■ Problem to solve
Further down are entries; set down exactly and only the lines from the one with "You are a computer-use agent." up to and including the one with "more options on", dropping each picture.

■ Working data
┌────────
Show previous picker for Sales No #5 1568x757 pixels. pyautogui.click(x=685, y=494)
└────────
┌────────
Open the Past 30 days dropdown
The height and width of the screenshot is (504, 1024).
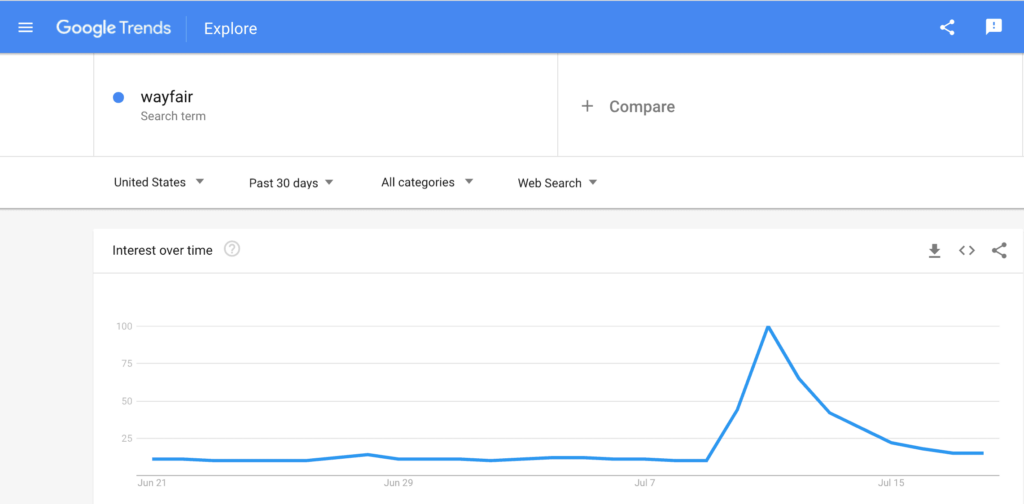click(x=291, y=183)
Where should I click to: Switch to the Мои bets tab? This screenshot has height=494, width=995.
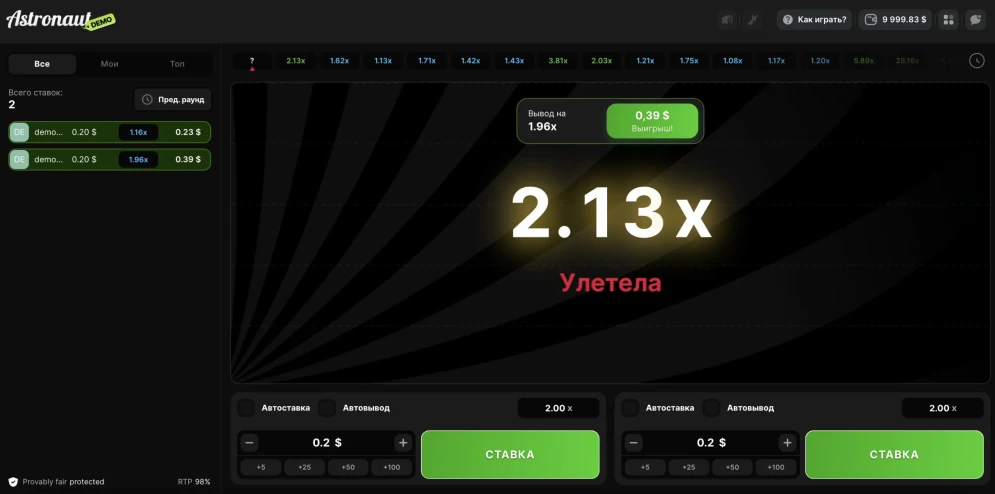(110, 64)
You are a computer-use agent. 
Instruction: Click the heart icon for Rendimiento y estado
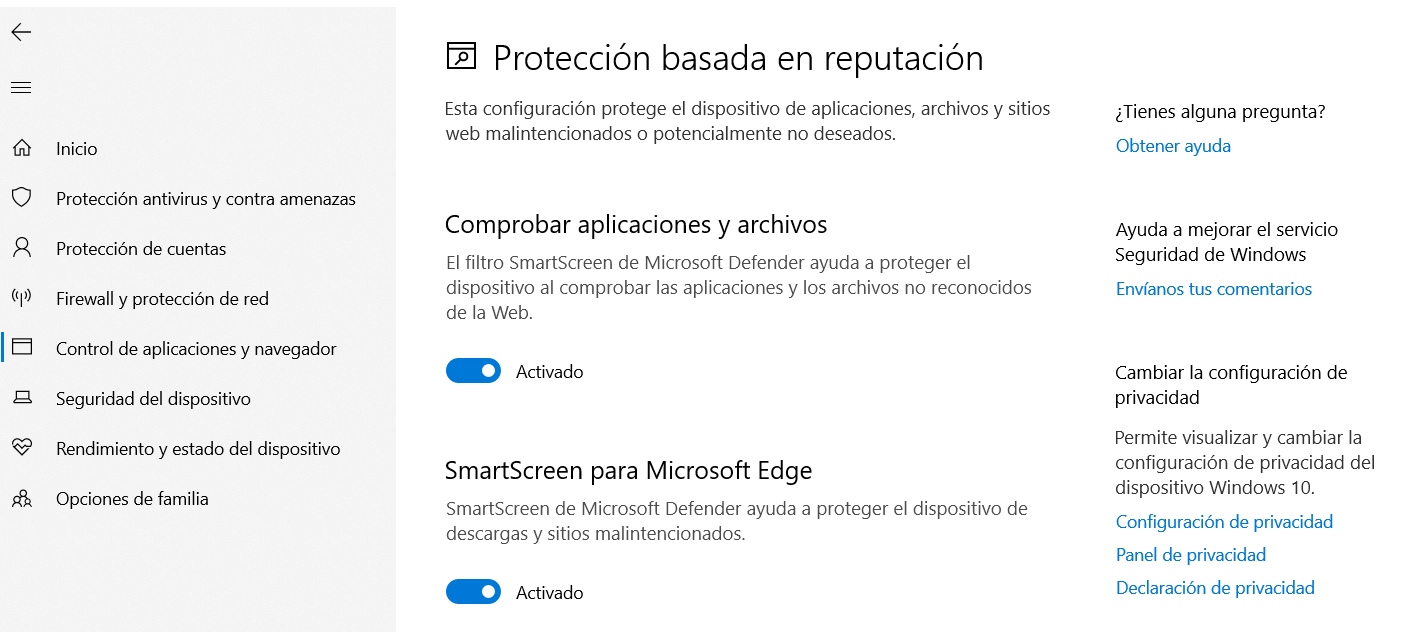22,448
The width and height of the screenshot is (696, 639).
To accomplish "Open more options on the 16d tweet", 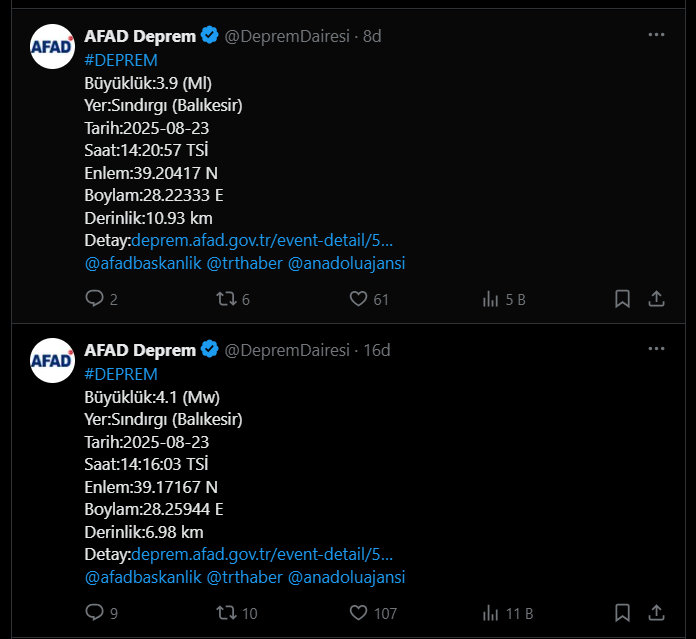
└────────
■ Response for this exercise
You are a computer-use agent. 
Instruction: Click the heart icon for Rendimiento y estado
22,448
The width and height of the screenshot is (696, 639).
To accomplish "Open more options on the 16d tweet", 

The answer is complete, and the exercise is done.